> _Task description_: Write out again the lines from the first one through the line holding "[button] (143, 1168)", inclusive, keeping each line's text and shifting its coordinates by adding 59 to every number in them.

> _Data provided_:
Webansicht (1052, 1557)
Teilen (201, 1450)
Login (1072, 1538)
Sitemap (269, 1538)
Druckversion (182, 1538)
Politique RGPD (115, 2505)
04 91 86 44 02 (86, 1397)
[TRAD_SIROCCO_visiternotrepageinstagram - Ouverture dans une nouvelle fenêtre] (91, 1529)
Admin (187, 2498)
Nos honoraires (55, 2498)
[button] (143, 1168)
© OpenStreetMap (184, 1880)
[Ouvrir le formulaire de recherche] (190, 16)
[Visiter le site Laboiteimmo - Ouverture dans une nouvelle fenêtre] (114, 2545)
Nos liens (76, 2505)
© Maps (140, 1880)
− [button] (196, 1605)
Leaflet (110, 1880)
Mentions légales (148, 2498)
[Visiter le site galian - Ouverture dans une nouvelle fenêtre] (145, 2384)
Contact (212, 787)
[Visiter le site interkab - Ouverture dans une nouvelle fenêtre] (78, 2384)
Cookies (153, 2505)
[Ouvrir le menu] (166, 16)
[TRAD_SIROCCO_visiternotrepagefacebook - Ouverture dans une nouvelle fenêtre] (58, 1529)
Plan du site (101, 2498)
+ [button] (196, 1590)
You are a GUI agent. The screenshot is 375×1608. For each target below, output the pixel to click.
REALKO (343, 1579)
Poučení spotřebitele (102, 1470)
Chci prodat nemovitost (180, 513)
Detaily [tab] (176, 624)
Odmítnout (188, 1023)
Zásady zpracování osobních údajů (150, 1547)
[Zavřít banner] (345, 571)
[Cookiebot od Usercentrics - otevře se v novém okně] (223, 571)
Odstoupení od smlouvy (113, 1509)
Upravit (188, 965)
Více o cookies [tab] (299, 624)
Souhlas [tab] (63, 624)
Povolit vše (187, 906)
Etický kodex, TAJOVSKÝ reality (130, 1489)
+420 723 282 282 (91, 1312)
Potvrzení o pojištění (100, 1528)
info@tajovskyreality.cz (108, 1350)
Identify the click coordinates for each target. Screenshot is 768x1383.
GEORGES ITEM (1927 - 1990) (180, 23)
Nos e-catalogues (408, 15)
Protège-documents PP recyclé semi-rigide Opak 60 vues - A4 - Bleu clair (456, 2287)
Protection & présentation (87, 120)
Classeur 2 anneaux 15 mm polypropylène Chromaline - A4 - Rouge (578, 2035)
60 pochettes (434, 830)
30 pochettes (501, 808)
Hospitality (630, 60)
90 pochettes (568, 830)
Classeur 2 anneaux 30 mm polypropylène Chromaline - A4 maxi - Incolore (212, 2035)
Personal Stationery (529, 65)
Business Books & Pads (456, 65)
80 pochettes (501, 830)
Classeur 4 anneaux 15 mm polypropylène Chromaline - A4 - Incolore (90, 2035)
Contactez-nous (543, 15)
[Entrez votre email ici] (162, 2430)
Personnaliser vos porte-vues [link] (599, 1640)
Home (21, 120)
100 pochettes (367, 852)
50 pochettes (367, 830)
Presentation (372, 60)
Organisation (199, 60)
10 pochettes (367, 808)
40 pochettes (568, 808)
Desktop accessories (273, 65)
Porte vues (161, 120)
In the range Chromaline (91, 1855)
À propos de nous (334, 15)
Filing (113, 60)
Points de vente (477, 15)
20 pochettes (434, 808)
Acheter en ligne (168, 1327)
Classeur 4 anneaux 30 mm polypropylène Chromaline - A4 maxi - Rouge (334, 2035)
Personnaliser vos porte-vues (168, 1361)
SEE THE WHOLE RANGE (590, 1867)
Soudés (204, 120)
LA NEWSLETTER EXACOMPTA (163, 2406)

> _Exercise output_:
Webansicht (1111, 1616)
Teilen (260, 1509)
Login (1131, 1597)
Sitemap (328, 1597)
Druckversion (241, 1597)
Politique RGPD (174, 2564)
04 91 86 44 02 (145, 1456)
[TRAD_SIROCCO_visiternotrepageinstagram - Ouverture dans une nouvelle fenêtre] (150, 1588)
Admin (246, 2557)
Nos honoraires (114, 2557)
[button] (202, 1227)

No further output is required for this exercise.